Hoe werkt een telefoon?
De essentiële elektromechanische functies die ervoor zorgen dat een telefoon werkt, zijn vrij eenvoudig en duidelijk. Deze uitleg beschrijft de processen die een vaste telefoon laten werken. De processen die ervoor zorgen dat mobiele telefoons werken en waarmee VoIP-telefoons (Voice over Internet Protocol) kunnen werken, zijn iets gecompliceerder en vereisen radiogolven en Internet Protocol (IP). De basisprincipes om een telefoon te laten werken, zijn echter hetzelfde.
Om een vaste telefoon te laten werken, moeten twee koperdraden twee dingen overbrengen: signalen en stem. De twee draden, meestal groen en rood gecoat, vormen het hart van het proces dat ervoor zorgt dat de telefoon werkt. Terwijl de telefoon op de haak of in de houder rust, beperkt een condensator in de telefoonhouder de hoeveelheid elektrische stroom die naar de beltoon stroomt, eigenlijk een chip in een kleine luidspreker. De condensator voorkomt kortsluiting in de draden en de lokale telefooncentrale herkent dat de telefoon is opgehangen.
Voor een goede werking van de telefoon moet het geluid worden overgebracht langs dezelfde draden die de beltoon activeren. De handset van alle telefoons bevat een microfoon waarmee geluidspulsen kunnen worden omgezet in elektrische pulsen. Het andere integrale deel van de handset, de ontvanger, zet de hoorbaar gemoduleerde elektrische stroom weer om in geluidsgolven en de stem is hoorbaar. Overdracht en ontvangst van de stem hangen daarom af van zowel geluidsgolven als elektrische pulsaties.
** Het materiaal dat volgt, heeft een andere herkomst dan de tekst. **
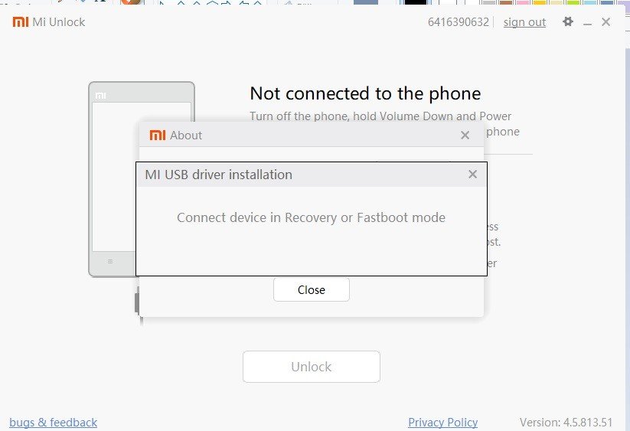Minimize the Mi Unlock window
630x431 pixels.
tap(587, 24)
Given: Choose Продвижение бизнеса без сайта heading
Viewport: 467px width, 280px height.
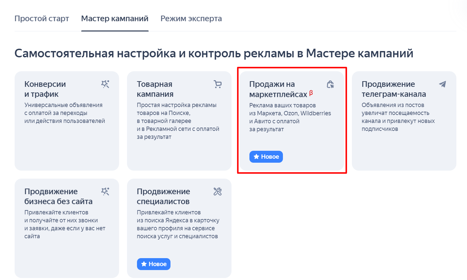Looking at the screenshot, I should click(x=58, y=196).
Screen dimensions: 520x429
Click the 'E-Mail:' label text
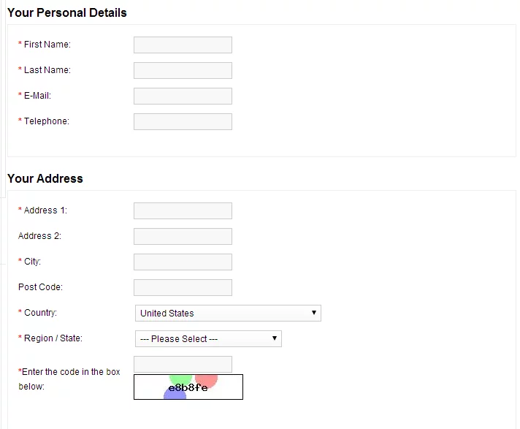(x=37, y=96)
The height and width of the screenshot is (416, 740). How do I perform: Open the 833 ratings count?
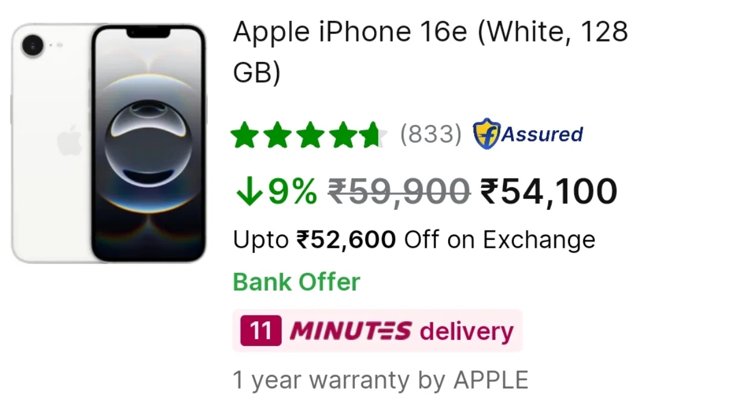pos(431,135)
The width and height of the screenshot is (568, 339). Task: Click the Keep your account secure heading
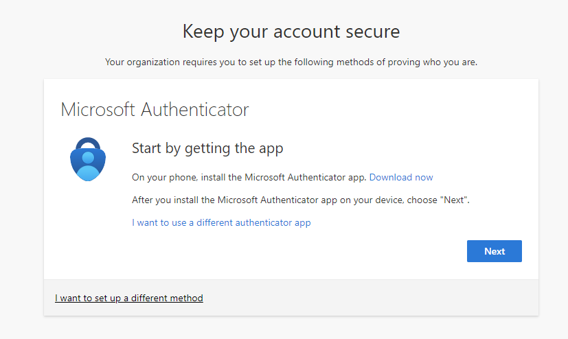point(291,32)
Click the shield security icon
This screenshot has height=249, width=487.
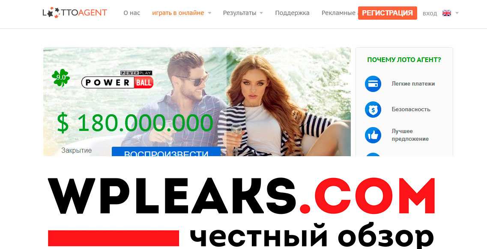[373, 110]
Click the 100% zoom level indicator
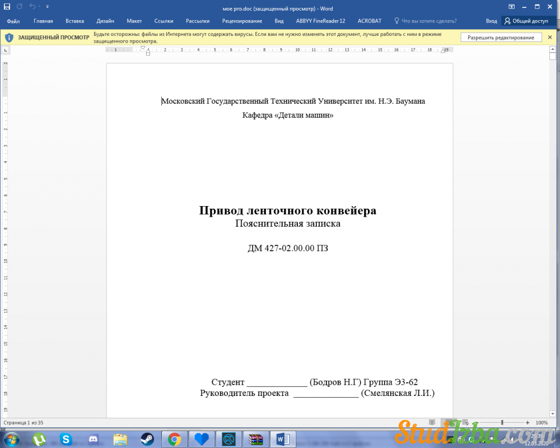The height and width of the screenshot is (448, 560). tap(542, 422)
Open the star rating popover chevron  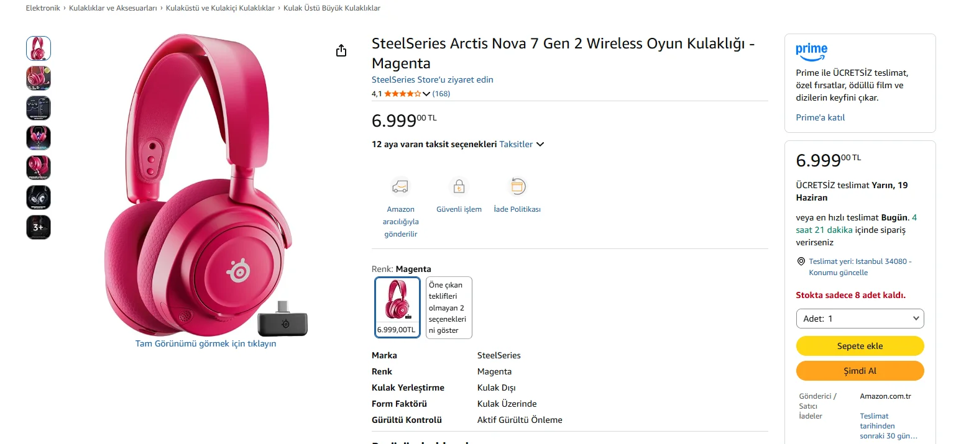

Wanneer de telefoon in de houder staat, is alleen de beltoon, de chip, elektrisch verbonden. Wanneer de telefoon een inkomend gesprek ontvangt, verzendt de lokale telefooncentrale een wisselstroom met hoogspanning (wisselstroom) naar de houderschakelaar. Deze stroomstoot heft de condensator op en de geïntegreerde schakeling (IC) van de houder zorgt ervoor dat de telefoon overgaat. Voor telefoons in de VS ligt deze piek meestal in het bereik van 20 Hertz (Hz). De telefoon die de oproep ontvangt, wordt geselecteerd via de DTMF-pulsen (dial tone multi-frequency), de toetsen op het toetsenblok van de bellende partij. Bij het opnemen en ontvangen van handsets neemt de schakelaar in de houder de elektrische schommelingen over van wisselstroom naar gelijkstroom (DC), waardoor spraakoverdracht via de twee draden mogelijk wordt. De twee sledeschakelaars bekrachtigen dan weerstandshorts over hun respectieve draden, produceren een kiestoon aan het zendende uiteinde en activeren het belsignaal aan het ontvangende uiteinde.
De primaire draden van de telefoon lopen van telefoons naar telefoonaansluitingen en naar de ingangskasten in het huis of gebouw. Van daaruit brengen telefoonkabels die aan de alomtegenwoordige telefoonpalen langs de straat zijn geregen, oproepen naar de lokale centrale. Van de lokale centrale, glasvezellijnen, radio-uitzending en, voor langeafstandsgesprekken, satelliettransmissies voeren een oproep naar zijn bestemming waar het weer binnen de twee koperdraden belandt.
Radiogolven worden gebruikt om een mobiele telefoon goed te laten werken. Internetprotocollen (IP), netwerkdigitalisering en pakketschakeling worden gebruikt om de VoIP-telefoon te laten werken.